The short answer is cause and effect. Players should see how cards, resources, upgrades, sinks, guild needs, and season objectives connect.
The design tension
Economies need depth, but depth can become opacity. If every resource has hidden sources, hidden sinks, and hidden modifiers, players stop planning and start copying whoever seems confident.
The tension is solved by progressive explanation. The first layer should be readable quickly; deeper layers can reward players who want to optimize.
Readable does not mean shallow. It means the player can form a hypothesis, act on it, and see whether the result supports the plan.
Player benefit
Players benefit because readable economies make losses and delays less frustrating. If a shortage appears, the player can identify why. If an upgrade is expensive, they can plan the path.

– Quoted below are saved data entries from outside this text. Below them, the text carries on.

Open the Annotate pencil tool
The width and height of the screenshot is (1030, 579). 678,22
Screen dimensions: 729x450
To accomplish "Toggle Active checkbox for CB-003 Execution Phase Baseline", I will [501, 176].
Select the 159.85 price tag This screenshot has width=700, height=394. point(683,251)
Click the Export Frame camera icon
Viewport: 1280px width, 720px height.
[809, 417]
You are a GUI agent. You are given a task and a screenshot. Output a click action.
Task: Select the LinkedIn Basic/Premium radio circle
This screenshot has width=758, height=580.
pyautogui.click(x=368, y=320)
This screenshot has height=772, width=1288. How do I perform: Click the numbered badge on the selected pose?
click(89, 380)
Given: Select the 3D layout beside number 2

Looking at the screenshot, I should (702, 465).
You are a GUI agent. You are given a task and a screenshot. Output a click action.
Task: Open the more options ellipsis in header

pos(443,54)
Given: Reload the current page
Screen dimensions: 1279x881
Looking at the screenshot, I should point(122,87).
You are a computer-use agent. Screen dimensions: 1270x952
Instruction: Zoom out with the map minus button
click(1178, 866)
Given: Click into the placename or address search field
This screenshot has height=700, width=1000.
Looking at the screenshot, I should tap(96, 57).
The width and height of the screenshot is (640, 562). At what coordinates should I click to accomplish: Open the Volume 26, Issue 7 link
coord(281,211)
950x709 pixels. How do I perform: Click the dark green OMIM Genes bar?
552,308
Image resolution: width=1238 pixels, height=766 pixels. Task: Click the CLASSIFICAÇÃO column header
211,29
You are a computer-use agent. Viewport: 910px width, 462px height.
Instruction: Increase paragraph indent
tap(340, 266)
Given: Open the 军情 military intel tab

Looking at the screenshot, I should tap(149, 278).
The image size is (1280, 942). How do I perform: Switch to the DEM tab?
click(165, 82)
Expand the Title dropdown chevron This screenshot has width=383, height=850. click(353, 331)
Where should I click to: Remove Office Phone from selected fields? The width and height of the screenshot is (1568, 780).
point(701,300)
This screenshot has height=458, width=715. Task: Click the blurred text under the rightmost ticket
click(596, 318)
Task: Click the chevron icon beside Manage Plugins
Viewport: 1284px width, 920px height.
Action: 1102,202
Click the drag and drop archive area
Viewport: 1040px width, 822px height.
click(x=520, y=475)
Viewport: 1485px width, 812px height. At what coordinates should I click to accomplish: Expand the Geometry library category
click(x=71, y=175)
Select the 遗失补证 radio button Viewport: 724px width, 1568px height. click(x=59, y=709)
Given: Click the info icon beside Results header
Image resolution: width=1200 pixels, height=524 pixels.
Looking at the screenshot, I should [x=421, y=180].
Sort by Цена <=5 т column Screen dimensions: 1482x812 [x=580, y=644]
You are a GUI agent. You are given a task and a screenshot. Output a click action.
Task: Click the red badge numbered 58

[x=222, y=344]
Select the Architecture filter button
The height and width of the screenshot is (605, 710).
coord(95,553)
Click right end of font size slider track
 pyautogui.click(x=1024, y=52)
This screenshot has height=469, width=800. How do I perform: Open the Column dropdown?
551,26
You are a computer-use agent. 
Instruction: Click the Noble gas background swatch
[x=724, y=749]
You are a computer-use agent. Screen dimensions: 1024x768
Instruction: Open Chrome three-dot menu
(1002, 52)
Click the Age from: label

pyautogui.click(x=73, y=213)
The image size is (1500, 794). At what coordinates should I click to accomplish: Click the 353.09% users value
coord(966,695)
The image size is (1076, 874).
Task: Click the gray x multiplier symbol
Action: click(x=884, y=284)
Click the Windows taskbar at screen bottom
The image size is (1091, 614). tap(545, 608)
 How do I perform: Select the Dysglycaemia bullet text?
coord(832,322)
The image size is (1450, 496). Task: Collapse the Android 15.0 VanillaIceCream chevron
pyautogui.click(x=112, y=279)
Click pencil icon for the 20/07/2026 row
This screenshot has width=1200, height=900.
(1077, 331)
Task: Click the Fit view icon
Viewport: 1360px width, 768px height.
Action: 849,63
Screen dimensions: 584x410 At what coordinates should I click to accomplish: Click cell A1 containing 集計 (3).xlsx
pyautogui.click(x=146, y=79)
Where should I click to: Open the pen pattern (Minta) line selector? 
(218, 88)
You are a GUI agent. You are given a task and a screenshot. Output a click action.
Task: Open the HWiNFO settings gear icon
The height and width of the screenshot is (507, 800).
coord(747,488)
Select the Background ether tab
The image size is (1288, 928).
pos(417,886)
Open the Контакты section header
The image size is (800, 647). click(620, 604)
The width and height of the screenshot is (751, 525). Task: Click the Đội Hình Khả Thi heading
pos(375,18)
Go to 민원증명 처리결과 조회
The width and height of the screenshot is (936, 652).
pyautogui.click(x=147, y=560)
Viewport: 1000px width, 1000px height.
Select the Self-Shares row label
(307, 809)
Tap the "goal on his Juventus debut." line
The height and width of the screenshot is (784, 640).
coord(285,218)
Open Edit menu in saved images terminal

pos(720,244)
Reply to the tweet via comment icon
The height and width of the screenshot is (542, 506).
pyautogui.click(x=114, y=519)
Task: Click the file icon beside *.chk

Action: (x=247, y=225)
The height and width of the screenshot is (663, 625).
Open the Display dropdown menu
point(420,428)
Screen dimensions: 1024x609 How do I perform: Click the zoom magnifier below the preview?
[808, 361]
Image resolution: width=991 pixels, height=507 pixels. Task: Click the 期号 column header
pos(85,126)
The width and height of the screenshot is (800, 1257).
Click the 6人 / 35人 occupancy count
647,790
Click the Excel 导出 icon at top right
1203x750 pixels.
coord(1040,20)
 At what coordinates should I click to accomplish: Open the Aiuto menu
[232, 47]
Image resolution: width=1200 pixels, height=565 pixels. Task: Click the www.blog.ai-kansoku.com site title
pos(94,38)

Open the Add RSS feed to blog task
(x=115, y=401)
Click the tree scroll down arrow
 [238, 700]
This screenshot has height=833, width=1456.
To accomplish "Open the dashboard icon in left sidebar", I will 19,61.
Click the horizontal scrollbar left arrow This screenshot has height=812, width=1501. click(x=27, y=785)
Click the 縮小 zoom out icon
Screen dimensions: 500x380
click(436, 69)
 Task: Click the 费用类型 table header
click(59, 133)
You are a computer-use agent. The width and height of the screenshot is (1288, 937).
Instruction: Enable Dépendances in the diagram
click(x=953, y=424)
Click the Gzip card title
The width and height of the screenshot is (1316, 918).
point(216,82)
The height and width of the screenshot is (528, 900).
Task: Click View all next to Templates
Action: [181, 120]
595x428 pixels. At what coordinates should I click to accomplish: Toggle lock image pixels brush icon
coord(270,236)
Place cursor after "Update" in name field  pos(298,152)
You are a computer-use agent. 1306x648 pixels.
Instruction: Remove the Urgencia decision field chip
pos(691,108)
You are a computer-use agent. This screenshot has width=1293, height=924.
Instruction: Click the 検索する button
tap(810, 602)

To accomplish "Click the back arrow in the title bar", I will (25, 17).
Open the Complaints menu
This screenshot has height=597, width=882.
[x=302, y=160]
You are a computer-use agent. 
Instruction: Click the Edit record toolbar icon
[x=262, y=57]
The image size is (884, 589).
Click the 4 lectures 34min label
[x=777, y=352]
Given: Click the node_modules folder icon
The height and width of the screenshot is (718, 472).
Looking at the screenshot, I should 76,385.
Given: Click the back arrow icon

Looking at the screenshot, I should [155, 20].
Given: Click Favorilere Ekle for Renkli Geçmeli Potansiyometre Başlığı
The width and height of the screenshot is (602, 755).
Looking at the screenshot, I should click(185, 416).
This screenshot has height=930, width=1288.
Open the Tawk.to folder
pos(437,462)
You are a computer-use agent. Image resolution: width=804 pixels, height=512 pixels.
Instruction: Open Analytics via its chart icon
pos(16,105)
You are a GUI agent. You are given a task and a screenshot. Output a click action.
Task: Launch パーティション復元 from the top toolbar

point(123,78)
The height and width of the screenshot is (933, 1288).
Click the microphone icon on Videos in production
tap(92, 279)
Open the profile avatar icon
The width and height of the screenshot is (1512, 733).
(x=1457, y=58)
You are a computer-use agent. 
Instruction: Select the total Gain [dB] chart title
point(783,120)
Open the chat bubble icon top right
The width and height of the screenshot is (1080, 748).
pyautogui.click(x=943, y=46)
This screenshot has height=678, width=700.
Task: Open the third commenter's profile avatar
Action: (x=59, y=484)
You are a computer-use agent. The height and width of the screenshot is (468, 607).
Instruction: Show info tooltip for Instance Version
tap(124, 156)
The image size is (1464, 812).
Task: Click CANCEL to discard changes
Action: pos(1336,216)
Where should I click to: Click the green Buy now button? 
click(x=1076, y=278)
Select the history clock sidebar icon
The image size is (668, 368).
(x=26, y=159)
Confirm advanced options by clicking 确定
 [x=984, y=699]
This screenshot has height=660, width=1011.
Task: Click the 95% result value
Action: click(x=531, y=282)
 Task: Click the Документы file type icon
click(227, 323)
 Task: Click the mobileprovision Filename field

Readable economies also make experimentation safer. A player can try a recipe, adjust a mining lineup, or support a guild plan without feeling that the system is arbitrary.
This gives players a sense of ownership over improvement. They are not only collecting outputs; they are learning how the economy thinks.
Wonder example
Wonder has many connected systems: mining cards, eight resources, gems, sharpening, recipes, guilds, spelersduels separation, and a seasonal objective. The challenge is not to simplify them into nothing; it is to make relationships visible.
The player should be able to trace a decision from card choice to resource output to contribution or upgrade value. That trace is what makes complexity feel fair.
What to watch
Watch for economies where players cannot explain why they are stuck, why a resource matters, or what a reward actually changed. Confusion is a balance problem even when the numbers are technically correct.
A readable economy gives players confidence that better decisions are possible.
If players need external spreadsheets for basic cause and effect, the product has hidden too much of its own strategy.